顔を上げ、自戒を込めながらシアは続けた。
「わたし……将来どうしてもやりたいことがあって、そのために色んな知識を付けたいと思ったから学院に来たんです。もっと言うと、座学に集中したいというか……魔法はどうせ使えないし、剣術は……その、おこがましい話なんですが、今更こんなところで学べることなんて……って、実は少し高を括っていて……」
「君ほど剣を扱えるなら何もおかしくはないだろう」
「いえ。先生と打ち合ったことで分かりました。世の中には強い人がいっぱいいて、学べることはまだまだ多いんだって。なんならレンカくんやエリアナさんとの戦いを思い返しても参考にすべきことはいっぱいあったし、わたしが見てきた世界は本当に小さかったんだなって思い知らされました」
シアは改めてクライブの顔を真っ直ぐと見つめる。
「わたし、剣が好きなんです。握っているだけで楽しくて、これがわたしの生きる支えで……学院でもまだまだ自分を磨けるということを知れて今すごく嬉しいんです。それを気づかせてくれた先生には……だから、ありがとうございます」
改めて短く頭を下げる。
これは嘘偽りないシアの本心だった。期待していなかった剣術の学びをこれからも得られると実感できたのは他でもないクライブのおかげである。

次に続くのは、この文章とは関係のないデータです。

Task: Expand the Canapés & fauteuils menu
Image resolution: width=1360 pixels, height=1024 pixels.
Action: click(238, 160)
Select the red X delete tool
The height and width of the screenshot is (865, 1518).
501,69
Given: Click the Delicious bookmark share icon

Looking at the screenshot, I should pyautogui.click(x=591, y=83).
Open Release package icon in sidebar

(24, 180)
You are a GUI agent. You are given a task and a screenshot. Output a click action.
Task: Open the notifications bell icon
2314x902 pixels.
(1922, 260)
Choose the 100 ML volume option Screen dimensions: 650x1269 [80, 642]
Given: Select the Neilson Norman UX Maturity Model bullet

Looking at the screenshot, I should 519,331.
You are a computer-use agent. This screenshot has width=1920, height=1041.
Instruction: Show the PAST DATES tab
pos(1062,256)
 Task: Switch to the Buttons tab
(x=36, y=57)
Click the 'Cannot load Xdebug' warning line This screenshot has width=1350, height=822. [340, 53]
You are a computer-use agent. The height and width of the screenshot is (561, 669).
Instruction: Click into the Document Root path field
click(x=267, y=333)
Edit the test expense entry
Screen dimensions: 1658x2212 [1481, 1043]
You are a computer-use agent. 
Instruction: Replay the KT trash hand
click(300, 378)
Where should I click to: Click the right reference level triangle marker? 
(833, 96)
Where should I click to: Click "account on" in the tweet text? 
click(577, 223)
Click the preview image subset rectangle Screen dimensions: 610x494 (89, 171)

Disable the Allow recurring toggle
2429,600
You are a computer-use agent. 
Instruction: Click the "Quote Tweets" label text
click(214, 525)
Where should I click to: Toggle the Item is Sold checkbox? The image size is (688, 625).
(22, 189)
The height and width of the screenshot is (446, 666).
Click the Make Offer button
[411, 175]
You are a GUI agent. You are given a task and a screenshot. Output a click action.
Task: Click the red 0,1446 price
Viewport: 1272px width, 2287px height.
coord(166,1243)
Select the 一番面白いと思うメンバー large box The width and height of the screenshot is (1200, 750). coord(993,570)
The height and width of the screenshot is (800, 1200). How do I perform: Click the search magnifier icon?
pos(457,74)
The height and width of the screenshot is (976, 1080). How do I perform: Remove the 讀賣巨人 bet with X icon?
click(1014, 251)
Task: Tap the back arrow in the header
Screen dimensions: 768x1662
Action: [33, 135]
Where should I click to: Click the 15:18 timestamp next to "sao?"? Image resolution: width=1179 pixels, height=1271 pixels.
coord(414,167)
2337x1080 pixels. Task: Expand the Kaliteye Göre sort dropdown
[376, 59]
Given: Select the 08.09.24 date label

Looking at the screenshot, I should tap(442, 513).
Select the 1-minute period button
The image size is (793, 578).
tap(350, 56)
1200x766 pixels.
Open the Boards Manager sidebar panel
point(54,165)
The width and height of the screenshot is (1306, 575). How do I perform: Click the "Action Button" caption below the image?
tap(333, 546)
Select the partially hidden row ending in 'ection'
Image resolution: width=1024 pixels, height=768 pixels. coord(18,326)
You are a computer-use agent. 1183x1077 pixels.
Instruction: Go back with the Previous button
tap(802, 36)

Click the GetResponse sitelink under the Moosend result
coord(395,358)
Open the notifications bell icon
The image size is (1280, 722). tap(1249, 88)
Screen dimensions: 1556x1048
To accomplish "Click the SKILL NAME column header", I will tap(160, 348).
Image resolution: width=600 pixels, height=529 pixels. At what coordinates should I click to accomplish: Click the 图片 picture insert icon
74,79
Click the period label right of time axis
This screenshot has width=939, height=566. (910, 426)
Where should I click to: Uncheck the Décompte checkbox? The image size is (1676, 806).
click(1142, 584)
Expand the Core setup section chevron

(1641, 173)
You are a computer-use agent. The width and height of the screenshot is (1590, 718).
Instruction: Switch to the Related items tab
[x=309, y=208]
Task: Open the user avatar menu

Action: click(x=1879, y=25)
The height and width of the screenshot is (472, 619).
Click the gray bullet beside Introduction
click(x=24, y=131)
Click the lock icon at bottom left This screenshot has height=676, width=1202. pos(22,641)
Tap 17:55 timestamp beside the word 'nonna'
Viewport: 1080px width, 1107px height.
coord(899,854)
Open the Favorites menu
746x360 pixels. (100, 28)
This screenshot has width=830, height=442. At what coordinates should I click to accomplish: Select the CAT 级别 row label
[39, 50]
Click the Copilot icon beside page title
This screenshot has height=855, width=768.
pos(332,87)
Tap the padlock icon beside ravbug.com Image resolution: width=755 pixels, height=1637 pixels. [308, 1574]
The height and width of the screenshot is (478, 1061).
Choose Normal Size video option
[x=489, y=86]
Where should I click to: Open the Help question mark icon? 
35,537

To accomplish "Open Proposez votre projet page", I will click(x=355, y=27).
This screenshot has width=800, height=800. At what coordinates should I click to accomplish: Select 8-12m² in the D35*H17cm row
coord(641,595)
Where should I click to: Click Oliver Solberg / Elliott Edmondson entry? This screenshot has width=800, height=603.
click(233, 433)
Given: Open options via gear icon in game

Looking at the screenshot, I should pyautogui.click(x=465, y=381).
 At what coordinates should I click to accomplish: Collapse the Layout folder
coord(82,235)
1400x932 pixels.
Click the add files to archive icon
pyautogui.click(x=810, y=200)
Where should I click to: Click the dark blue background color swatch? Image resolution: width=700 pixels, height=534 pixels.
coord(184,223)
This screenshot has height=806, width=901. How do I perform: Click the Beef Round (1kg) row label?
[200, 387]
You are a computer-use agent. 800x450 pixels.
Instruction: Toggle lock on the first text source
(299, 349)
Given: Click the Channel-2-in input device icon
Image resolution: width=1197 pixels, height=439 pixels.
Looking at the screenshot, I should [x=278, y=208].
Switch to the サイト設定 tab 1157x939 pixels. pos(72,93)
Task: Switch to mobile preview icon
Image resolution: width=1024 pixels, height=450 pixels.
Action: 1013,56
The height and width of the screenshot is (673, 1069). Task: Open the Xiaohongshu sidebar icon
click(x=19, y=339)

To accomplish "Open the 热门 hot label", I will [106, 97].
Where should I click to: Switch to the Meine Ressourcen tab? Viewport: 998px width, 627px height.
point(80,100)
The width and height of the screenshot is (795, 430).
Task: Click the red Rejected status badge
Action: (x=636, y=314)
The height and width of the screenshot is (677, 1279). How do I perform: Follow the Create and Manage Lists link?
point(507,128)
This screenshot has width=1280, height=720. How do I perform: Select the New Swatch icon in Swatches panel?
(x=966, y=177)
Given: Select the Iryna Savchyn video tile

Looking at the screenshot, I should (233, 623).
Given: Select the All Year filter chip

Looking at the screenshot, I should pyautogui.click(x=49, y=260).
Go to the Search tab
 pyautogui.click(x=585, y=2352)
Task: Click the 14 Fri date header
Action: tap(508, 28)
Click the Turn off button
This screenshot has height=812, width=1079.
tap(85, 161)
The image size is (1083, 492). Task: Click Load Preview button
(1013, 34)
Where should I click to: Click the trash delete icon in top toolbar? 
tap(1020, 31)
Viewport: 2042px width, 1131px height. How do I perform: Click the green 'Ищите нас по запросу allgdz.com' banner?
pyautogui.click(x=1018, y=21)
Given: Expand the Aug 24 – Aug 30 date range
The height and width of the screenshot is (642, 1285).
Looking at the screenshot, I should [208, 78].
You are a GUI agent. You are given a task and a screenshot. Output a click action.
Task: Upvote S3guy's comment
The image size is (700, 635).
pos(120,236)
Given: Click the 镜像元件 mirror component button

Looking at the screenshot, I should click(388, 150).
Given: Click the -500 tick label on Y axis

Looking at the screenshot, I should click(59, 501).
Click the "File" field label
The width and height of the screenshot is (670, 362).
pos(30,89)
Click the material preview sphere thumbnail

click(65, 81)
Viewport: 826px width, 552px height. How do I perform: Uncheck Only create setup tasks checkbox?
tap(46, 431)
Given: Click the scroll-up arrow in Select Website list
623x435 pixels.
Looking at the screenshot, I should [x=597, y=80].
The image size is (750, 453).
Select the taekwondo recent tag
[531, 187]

再び顔を上げた時、彼は少し意外そうな顔を浮かべていた。
「……君ほど剣術に直向きな生徒は初めてだ。まあ、貴族の子供が武芸に対してでたらめな向上心を持っていたらそれはそれで驚きだが」
関心した様子で呟きつつ小さく笑う。
「しかし随分とハードルが上がったな。教師冥利に尽きるというものだ。……私も君から学べることは多い。君が望むなら、担任としていつでも相手になろう」
「その時はまたよろしくお願いします」
シアの返事に対しどこか嬉しそうな雰囲気を覗かせながら、クライブはさっと身を翻した。
「もちろん本月の学級課題を越せたらの話だがね。──、君には期待しているよ」
背中越しに言い残し、クライブは実習室を去っていった。
大暴れした部屋の中に一人残るシア。胸の中には心地いい疲労感がしっとりと残っている。
いきなり模擬戦を突き付けられた時はどうなることかと思ったが、自身の糧になるいい経験になっただろう。
人間関係は色々不調だが、決して悪いことばかりじゃない。
これからの学院生活への期待感が少しだけ高まるシアであった。